The novel is set on the generation-ship “Thetis”, which has been making its way to find a new home for humanity for over 8 generations. The plot revolves around Sandrine Liet, an introvert, sassy and quirky female archivist, whose elaborate journey begins with a simple task of interviewing the Thetis elected leader, Sebastian Anderson. Anderson has been undergoing an extortion attempt by one of the ship’s scientists, related to a seemingly marginal scientific project. Sandrine is tasked with investigating the case, and – as expected from the book’s mystery/detective genre – opens a can of worms in which every step she takes and every stone she turns, new clues to a grand conspiracy threaten to overshadow humanity’s entire future.

Or is it?

“Generations” succeeds to extend beyond its genre in a brilliant way by confronting its protagonist with one of the smartest, most sophisticated and charismatic political rivals we’ve read lately. Nothing is what it seems. Every clue has a perfectly benign explanation. And the antagonist puppet-master is protected by seemingly endless layers of front-persons and plausible deniabilities. In quite the timely fashion, Sandrine’s investigation quickly turns from the pursuit of objective truth to a battle over narrative and public perception. At times, we too considered that the whole so-called conspiracy is nothing but the lonely archivist’s paranoia, and that she is on the fast-track to self destruction if she insists on rattling the Thetis’ political hornet’s nest.

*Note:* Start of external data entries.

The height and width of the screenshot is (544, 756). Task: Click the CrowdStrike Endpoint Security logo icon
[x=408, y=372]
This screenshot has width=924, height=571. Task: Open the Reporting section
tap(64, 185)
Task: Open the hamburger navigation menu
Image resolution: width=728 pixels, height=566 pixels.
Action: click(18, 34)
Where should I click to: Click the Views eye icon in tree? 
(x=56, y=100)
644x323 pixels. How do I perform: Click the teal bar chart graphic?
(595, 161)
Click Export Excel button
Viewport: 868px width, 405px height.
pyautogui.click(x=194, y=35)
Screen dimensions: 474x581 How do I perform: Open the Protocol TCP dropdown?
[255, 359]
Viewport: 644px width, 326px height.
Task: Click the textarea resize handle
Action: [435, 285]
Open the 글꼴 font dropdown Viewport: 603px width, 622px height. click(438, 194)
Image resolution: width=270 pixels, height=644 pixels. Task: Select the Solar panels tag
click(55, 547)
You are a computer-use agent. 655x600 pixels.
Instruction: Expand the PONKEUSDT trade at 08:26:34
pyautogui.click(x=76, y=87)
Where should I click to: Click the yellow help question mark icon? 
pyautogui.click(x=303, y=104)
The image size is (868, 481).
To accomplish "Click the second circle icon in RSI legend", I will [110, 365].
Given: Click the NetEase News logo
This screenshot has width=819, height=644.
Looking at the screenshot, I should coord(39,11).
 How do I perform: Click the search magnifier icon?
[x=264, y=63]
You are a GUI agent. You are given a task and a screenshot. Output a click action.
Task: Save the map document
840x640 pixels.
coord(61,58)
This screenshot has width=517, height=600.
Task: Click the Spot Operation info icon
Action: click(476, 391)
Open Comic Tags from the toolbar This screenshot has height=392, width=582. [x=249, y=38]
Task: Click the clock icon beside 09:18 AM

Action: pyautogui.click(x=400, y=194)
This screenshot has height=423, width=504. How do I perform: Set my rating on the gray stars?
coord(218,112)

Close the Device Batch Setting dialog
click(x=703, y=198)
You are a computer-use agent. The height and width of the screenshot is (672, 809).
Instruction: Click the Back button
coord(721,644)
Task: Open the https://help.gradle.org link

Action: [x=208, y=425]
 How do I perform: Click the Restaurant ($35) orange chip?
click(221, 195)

Noam Josephides’ talent carries the scents of Polanski’s “Chinatown” all the way to outer-space.

The novel’s true brilliance shines in the evident thinking that went into the worldbuilding of a society where Earth is but a distant memory. There’s is a lot to digest throughout the 450-odd page novel – from the evolution of language and idioms in a world where some basic realities had no longer been present for 180 years (think: how many of our daily phrases and metaphors refer to animals or natural phenomena – both devoid for almost two centuries on the Thetis?), to the adaptation of social values, economic incentives and family structures in a world trying to ensure survival in a flying can across the galaxy.

Like many cultural works dealing with political-conspiracy, Josephides is clearly interested in a much wider array of questions beyond the “whodunnit” plot: the examination of moral values, societal structures and personal ambition as foundational aspects of our species nature, and the if and how we can transcend them if we want to survive long-term.

Final thoughts

“Generations” is a promising debut novel that leaves a lot to wish for in the next works of Noam Josephides – it is thought-provoking, innovative and brimming with emotional depth!